Networked digital technologies (Internet) used by patients (eg, for information, self-management, or peer support) and professionals (eg, for interprofessional communication, education, or communication with patients)

Computerized patient records, including issues relating to patient access and confidentiality and influences on health care delivery

Telemedicine and telecare

Their results are also interpreted with respect to the following broad content areas:

Specific research needs (evidence of effectiveness in specific areas)

Generic research needs (eg, methodological challenges to eHealth research, factors affecting implementation, effects on behavior and relationships, educational interventions, health inequalities, alternative delivery media, risks to the health service and society, role in self-care, and consumer empowerment)
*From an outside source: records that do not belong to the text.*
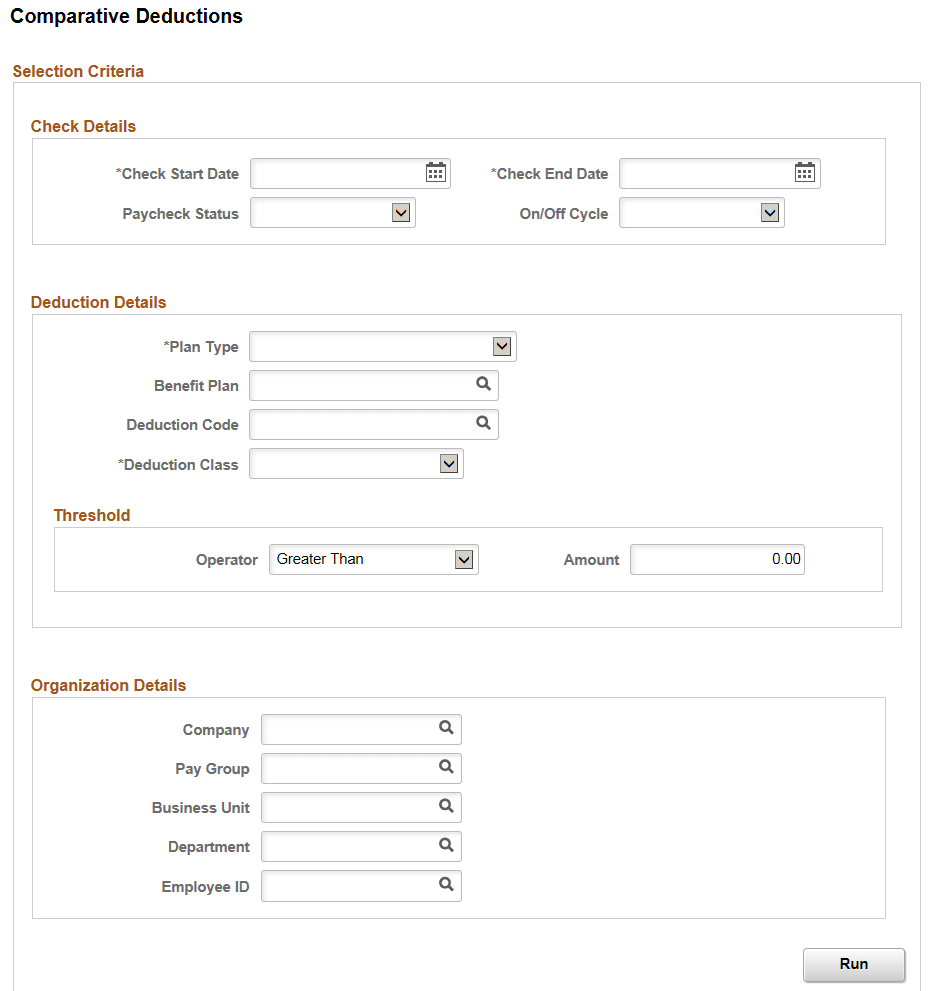The image size is (934, 991).
Task: Click the Company input box
Action: click(350, 729)
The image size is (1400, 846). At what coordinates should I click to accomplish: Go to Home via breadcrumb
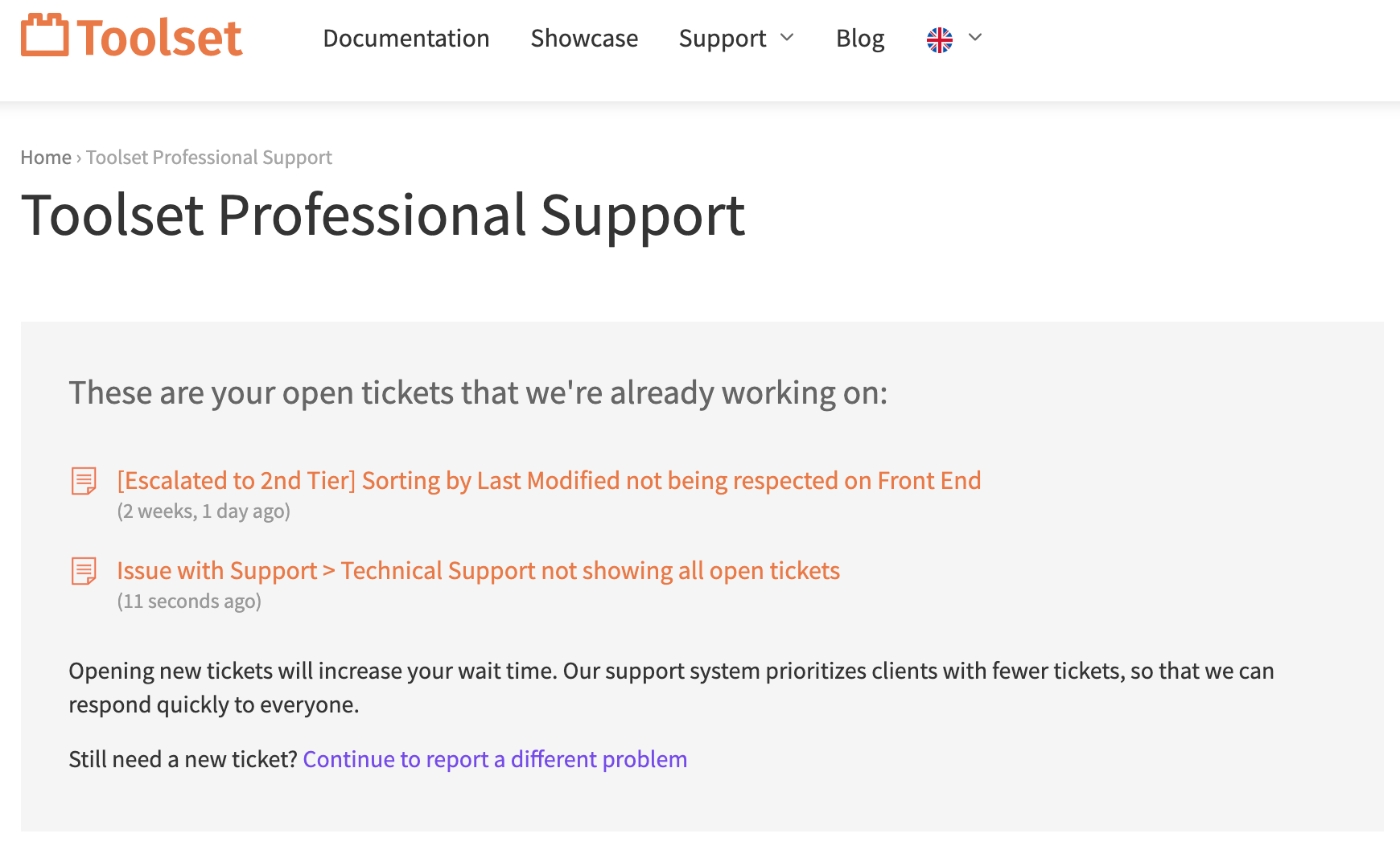46,158
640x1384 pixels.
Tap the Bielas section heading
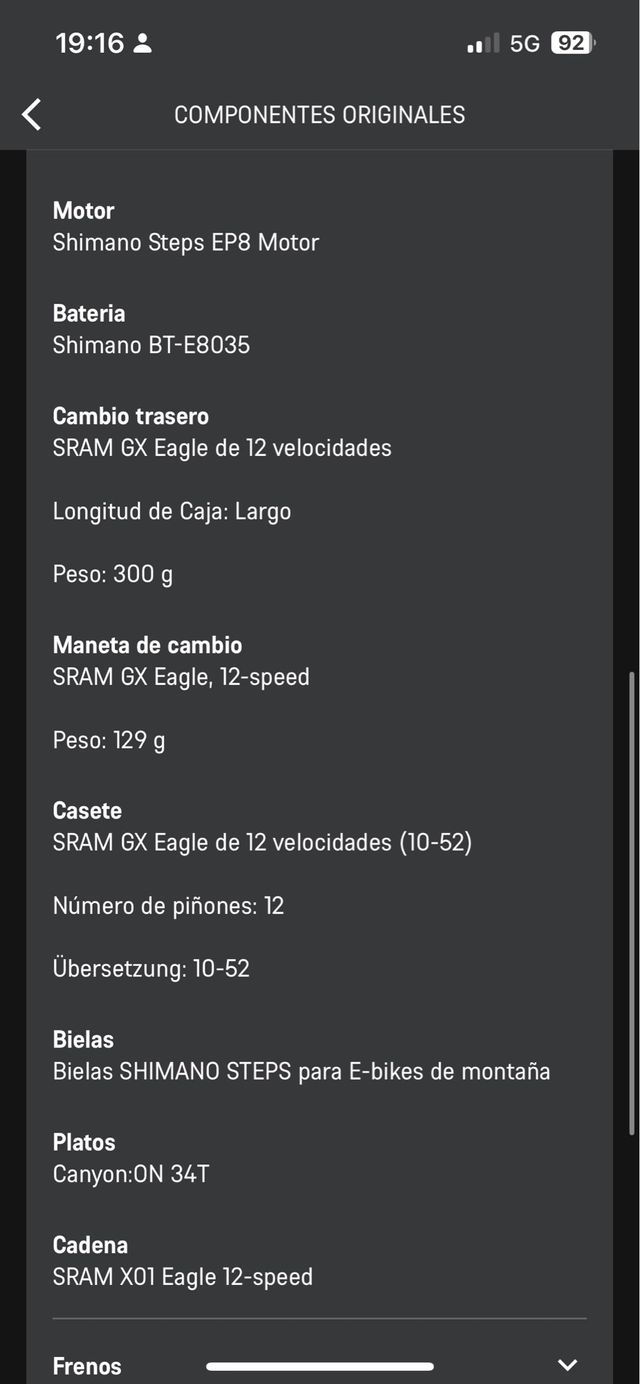[x=82, y=1040]
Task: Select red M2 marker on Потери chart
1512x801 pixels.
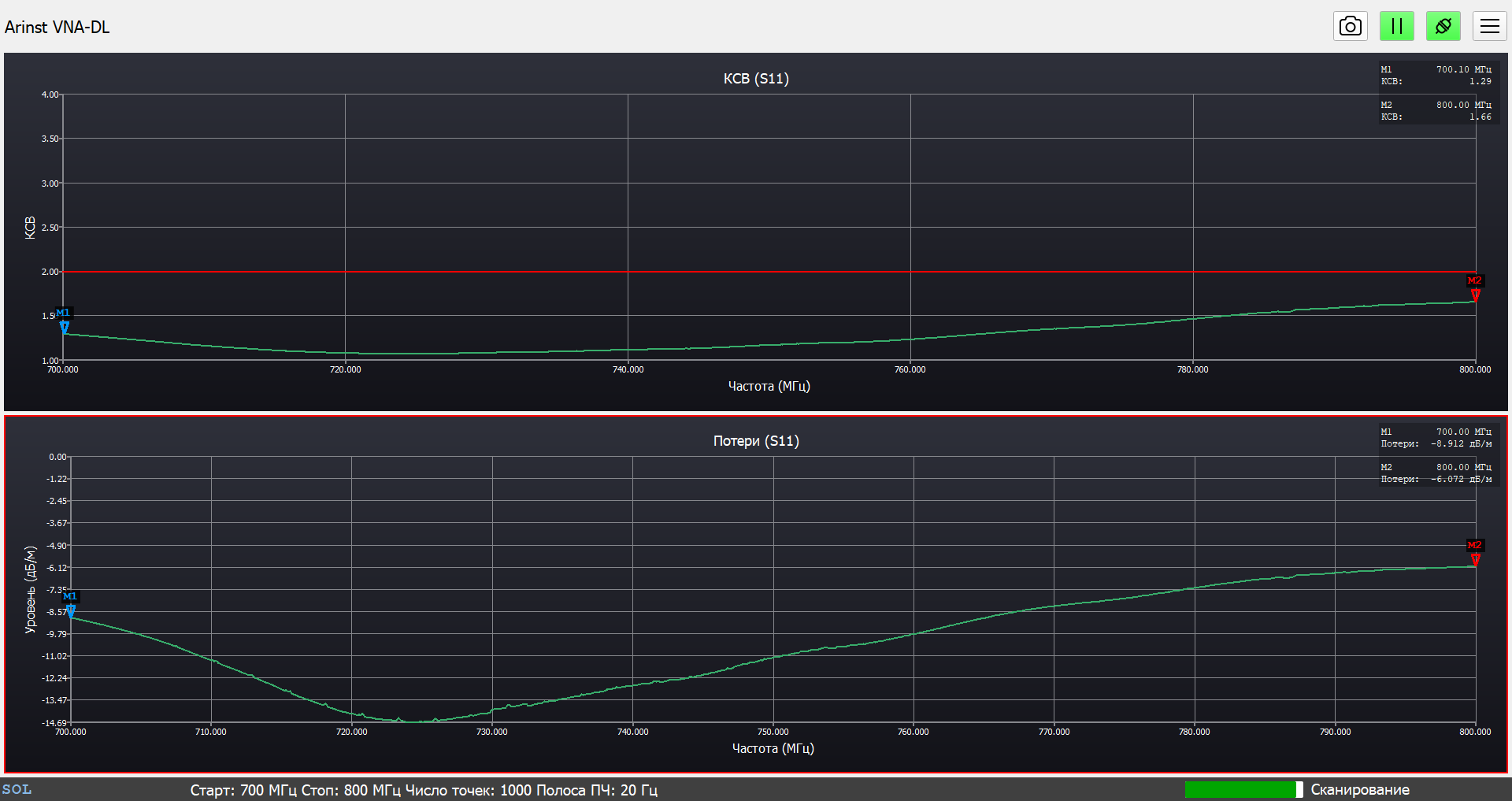Action: (1475, 558)
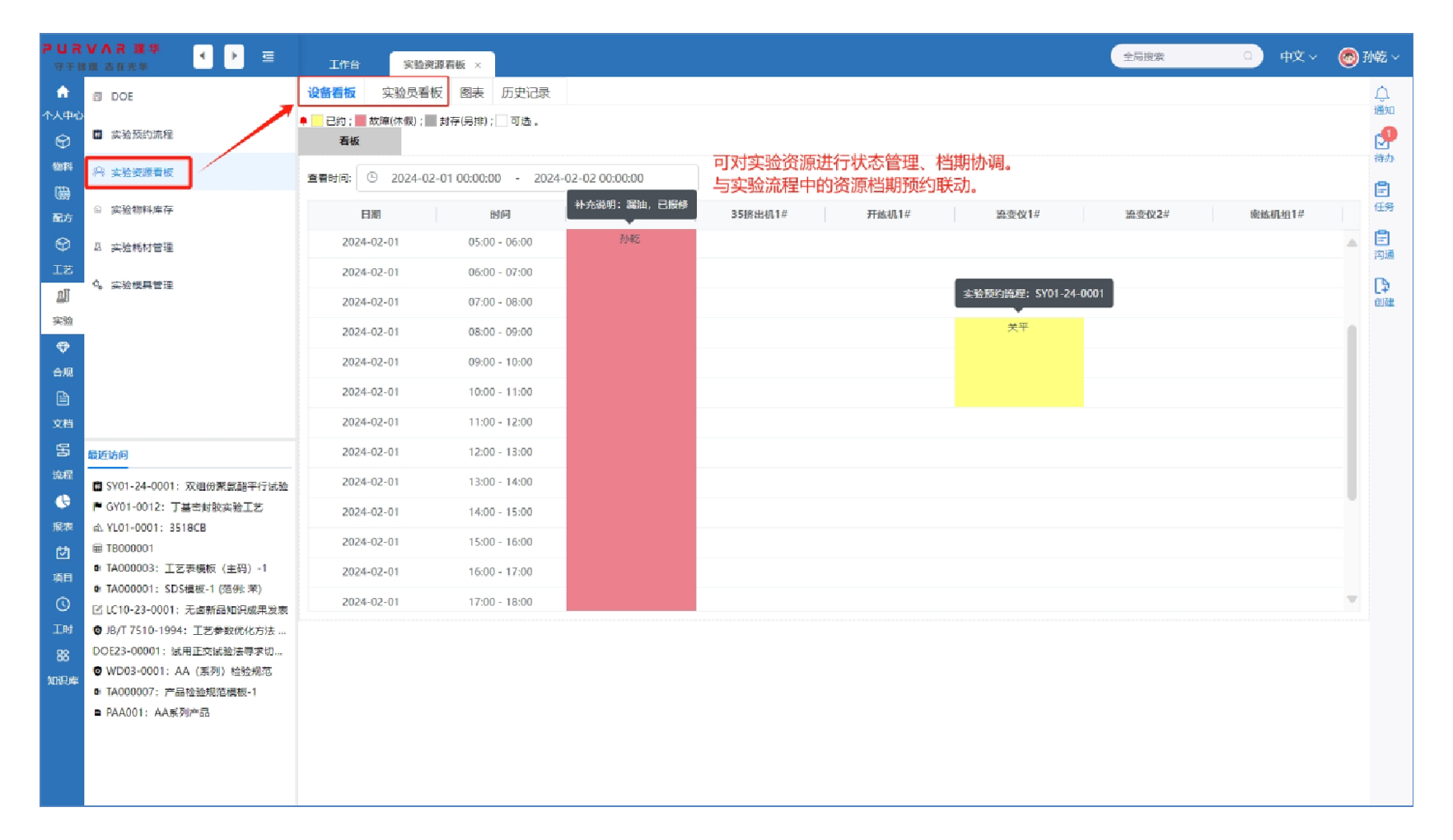Click the 创建 create document icon
The width and height of the screenshot is (1453, 840).
(1382, 287)
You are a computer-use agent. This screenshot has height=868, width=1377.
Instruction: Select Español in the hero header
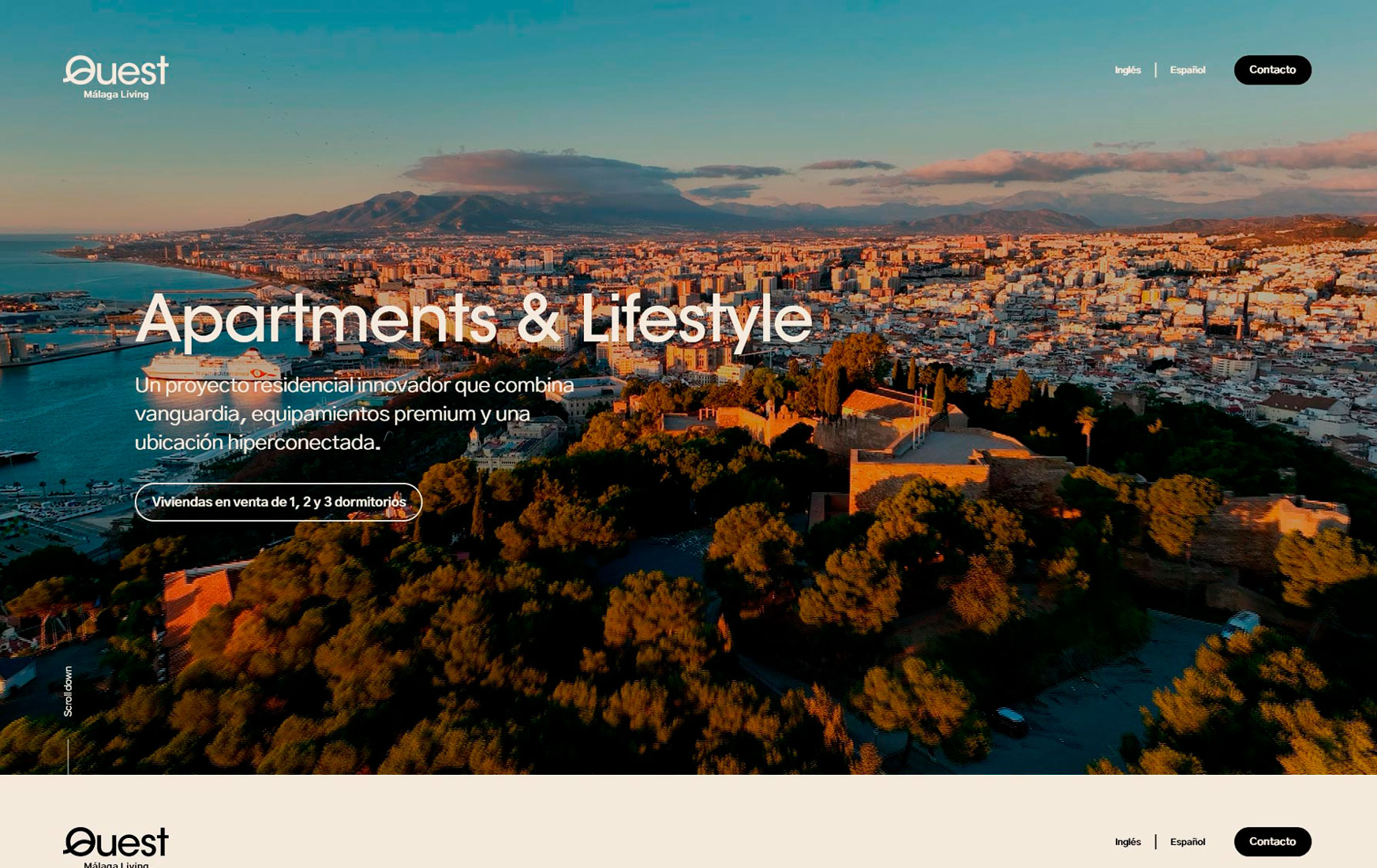click(1187, 70)
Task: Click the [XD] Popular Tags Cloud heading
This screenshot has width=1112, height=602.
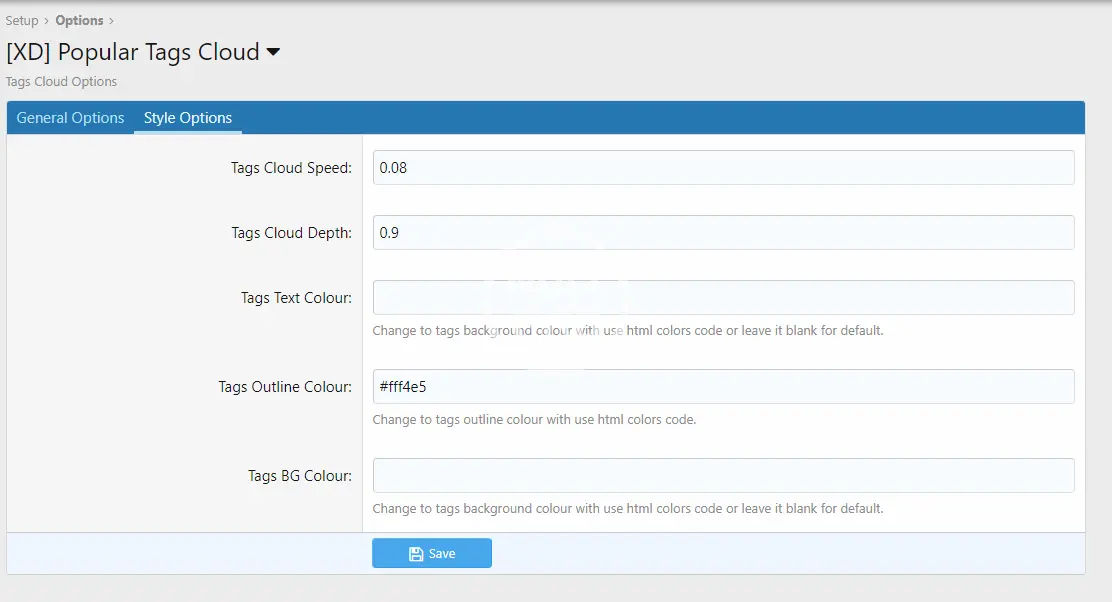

Challenges for implementation (demonstrating impact, high-level support, strong project management, stakeholder engagement, the digital divide, ensuring credibility and quality, ethical, security and privacy issues, standards)

Emerging trends and future directions (eg. personalized and tailored systems, new technological advances for the information management and care facilitation, and delivery modes)

While differences in emphasis were expected due to the methodology of each study, the clear parallels between the results offer support for our recommendations. Our conceptual map, which has come from stakeholder discussion and policy review, also helps to put both our own and other detailed recommendations into a framework concerned with information and how we use it.